Along the way, her 3½-year-old son, Adan, tugged at her robe, begging for food and water. But there was none to give, she said. “We buried him and kept walking.”
They reached an aid camp in the town of Doolow after four days, but her malnourished 8-year-old daughter, Habiba, soon contracted whooping cough and died, she said. Sitting in her makeshift tent last month, holding her 2½-year-old daughter, Maryam, in her lap, she said, “This drought has finished us.”
The worst drought in four decades is imperiling lives across the Horn of Africa, with up to 20 million people in Kenya, Ethiopia and Somalia facing the risk of starvation by the end of this year, according to the World Food Program.
Russia’s invasion of Ukraine is exacerbating the situation, cutting off most of the wheat imports that Somalia depends on and sharply increasing the prices of fuel, food, and fertilizer.
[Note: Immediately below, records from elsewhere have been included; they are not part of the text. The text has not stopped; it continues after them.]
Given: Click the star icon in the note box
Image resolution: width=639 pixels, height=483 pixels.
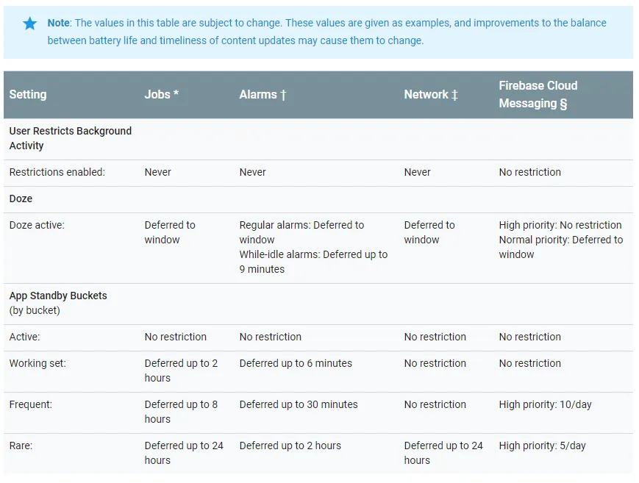Looking at the screenshot, I should coord(29,24).
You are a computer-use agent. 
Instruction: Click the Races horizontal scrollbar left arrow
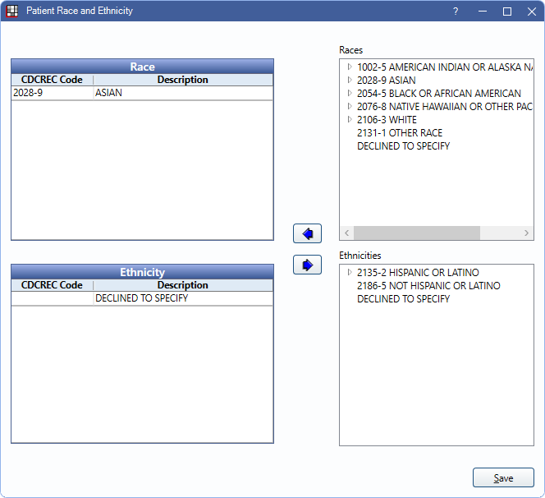click(346, 233)
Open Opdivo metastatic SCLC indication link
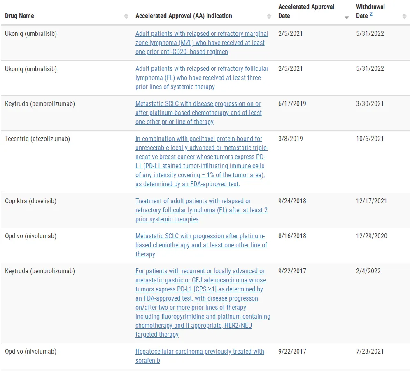The image size is (410, 371). pos(201,245)
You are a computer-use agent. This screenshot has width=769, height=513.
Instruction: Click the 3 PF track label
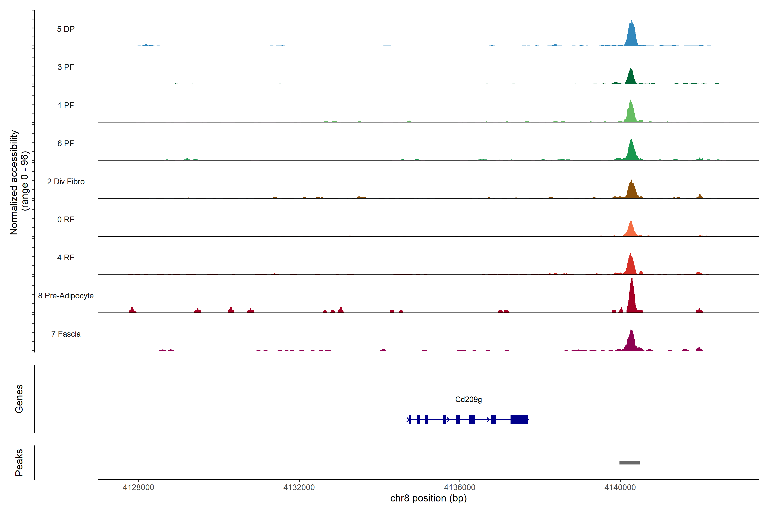[x=66, y=67]
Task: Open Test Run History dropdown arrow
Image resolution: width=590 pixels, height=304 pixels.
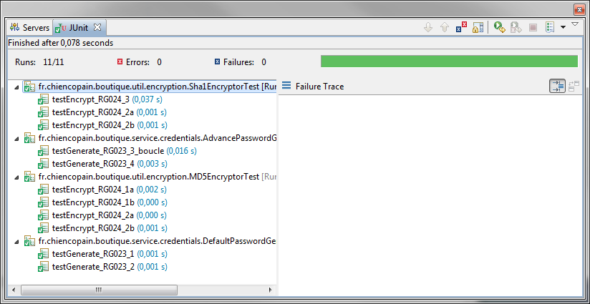Action: click(x=563, y=27)
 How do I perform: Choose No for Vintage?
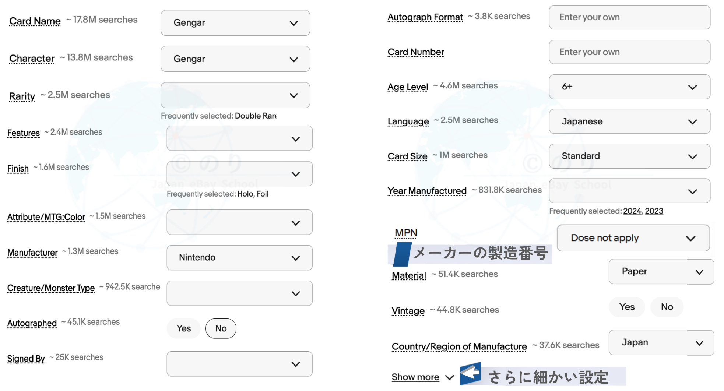[x=667, y=307]
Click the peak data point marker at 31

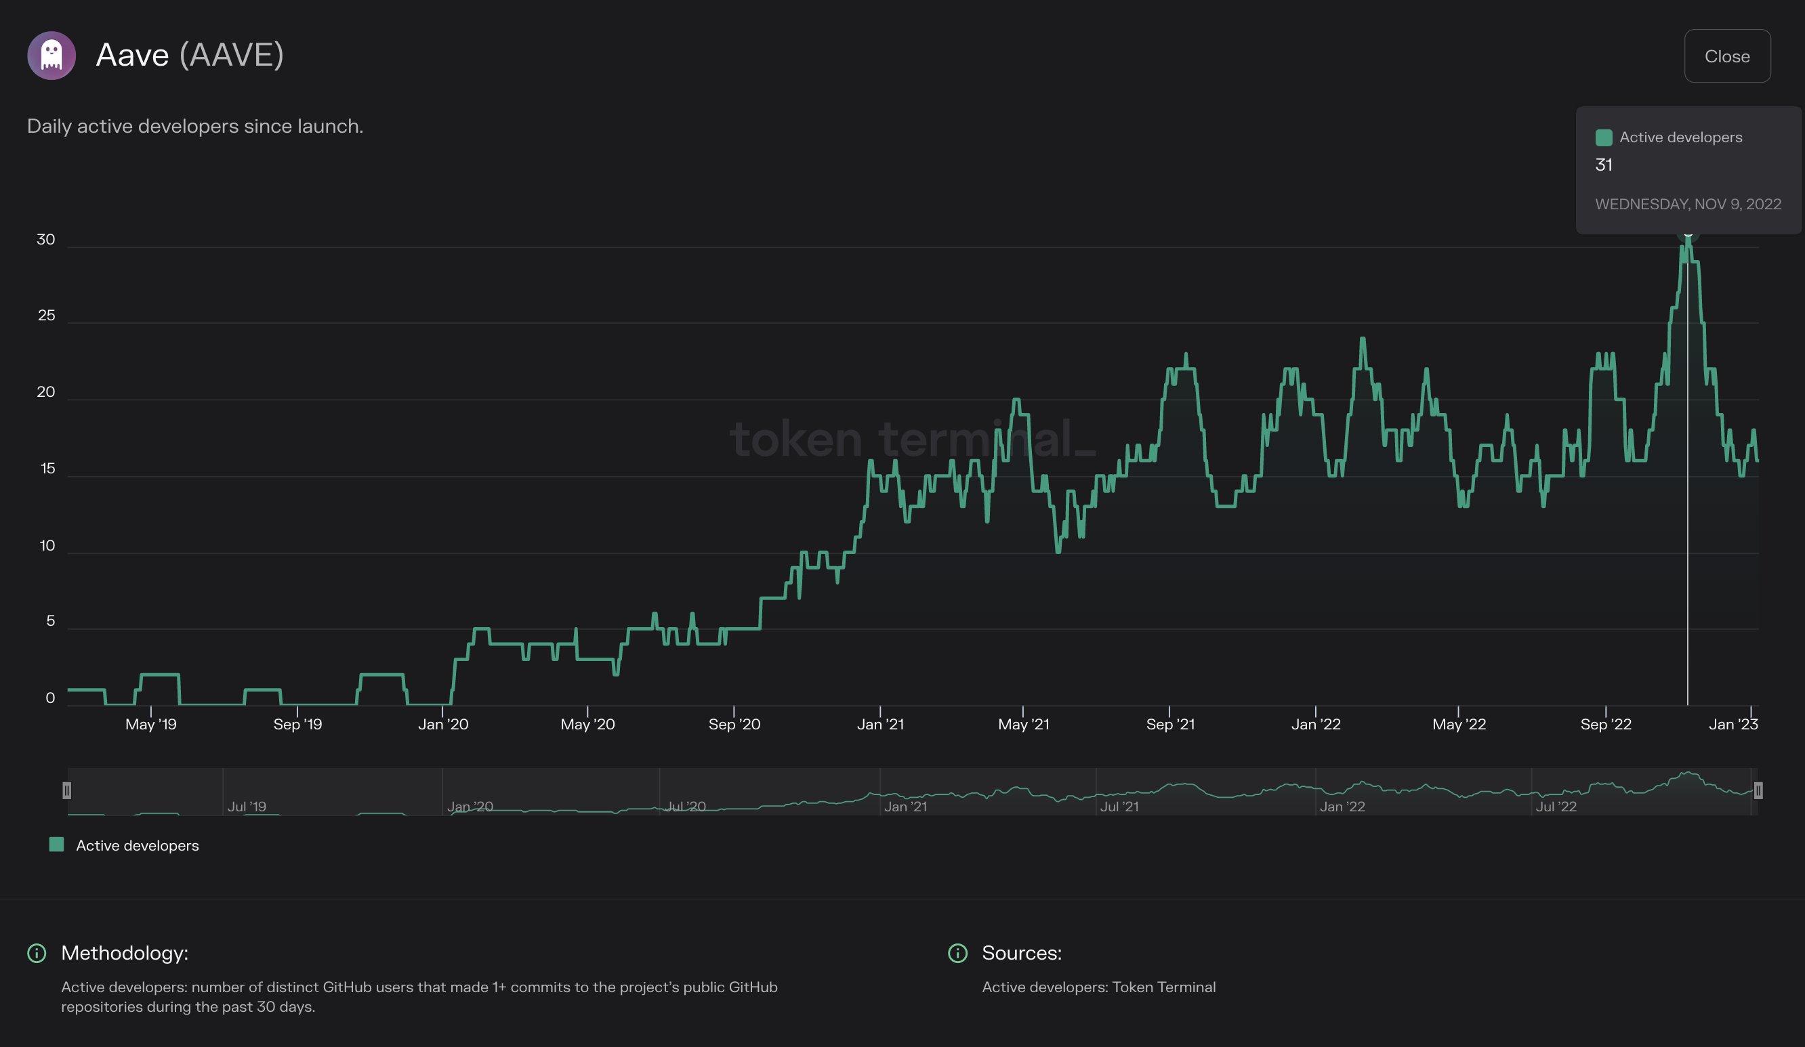1688,233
The threat of hunger across Africa is so dire that last week the head of the African Union, President Macky Sall of Senegal, appealed to President Vladimir V. Putin of Russia to lift the blockade on exports of Ukrainian grain and fertilizer — even as American diplomats warned of Russian efforts to sell stolen Ukrainian wheat to African nations.
The most devastating crisis is unfolding in Somalia, where about seven million of the country’s estimated 16 million people face acute food shortages. Since January, at least 448 children have died from severe acute malnutrition, according to a database managed by UNICEF.